Could you show all lines in the entries below that contain the string "will"?

--*--

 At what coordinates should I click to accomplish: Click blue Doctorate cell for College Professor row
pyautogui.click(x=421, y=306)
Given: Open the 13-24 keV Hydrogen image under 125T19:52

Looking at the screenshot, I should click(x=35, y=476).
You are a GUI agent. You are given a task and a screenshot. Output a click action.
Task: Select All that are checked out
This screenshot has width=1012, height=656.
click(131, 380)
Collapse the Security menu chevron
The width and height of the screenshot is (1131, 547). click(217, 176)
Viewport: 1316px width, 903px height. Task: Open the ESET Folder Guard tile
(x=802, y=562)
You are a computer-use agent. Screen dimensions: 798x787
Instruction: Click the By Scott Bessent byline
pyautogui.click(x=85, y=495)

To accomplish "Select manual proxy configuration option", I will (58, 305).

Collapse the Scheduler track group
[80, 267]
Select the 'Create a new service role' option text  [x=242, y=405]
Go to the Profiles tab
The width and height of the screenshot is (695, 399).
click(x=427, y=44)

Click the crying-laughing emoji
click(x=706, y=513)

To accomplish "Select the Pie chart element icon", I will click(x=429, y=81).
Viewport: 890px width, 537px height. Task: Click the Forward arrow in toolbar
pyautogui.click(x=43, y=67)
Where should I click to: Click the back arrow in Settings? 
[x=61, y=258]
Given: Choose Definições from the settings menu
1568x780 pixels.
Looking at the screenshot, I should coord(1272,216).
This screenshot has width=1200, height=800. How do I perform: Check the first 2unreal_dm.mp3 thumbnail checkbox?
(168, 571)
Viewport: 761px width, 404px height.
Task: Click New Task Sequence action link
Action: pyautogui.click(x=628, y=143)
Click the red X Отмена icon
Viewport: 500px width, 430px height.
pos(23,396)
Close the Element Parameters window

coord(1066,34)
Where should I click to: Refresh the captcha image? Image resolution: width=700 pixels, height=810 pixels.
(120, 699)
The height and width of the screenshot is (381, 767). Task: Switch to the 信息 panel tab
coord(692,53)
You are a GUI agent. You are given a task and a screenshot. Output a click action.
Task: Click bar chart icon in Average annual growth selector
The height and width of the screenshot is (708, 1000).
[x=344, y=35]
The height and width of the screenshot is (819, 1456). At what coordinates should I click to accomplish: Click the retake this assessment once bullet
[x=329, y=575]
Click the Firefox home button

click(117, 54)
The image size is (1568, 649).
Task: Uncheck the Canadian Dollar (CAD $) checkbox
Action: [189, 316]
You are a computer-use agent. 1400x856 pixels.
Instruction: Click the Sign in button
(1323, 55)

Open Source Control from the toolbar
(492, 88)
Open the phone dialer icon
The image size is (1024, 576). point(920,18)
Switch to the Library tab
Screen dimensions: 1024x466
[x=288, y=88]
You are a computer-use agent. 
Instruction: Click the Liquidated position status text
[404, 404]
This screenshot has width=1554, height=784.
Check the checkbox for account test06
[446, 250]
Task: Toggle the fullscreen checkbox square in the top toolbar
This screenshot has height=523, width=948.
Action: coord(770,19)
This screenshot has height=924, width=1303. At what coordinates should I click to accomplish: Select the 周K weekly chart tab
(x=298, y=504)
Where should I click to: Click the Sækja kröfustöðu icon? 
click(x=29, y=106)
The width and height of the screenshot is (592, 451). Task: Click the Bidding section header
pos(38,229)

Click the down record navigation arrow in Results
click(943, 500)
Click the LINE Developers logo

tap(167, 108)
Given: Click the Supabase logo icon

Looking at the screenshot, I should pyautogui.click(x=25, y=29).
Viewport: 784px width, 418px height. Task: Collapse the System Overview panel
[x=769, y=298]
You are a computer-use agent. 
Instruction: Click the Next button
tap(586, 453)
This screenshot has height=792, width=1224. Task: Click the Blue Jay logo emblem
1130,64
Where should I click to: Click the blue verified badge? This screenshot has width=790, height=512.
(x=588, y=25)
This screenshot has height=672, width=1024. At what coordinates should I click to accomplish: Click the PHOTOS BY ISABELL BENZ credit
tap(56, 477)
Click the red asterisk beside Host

--*--

Result of this exercise:
To accomplish "Select manual proxy configuration option", I will (58, 305).
To accomplish "Select the Pie chart element icon", I will click(x=429, y=81).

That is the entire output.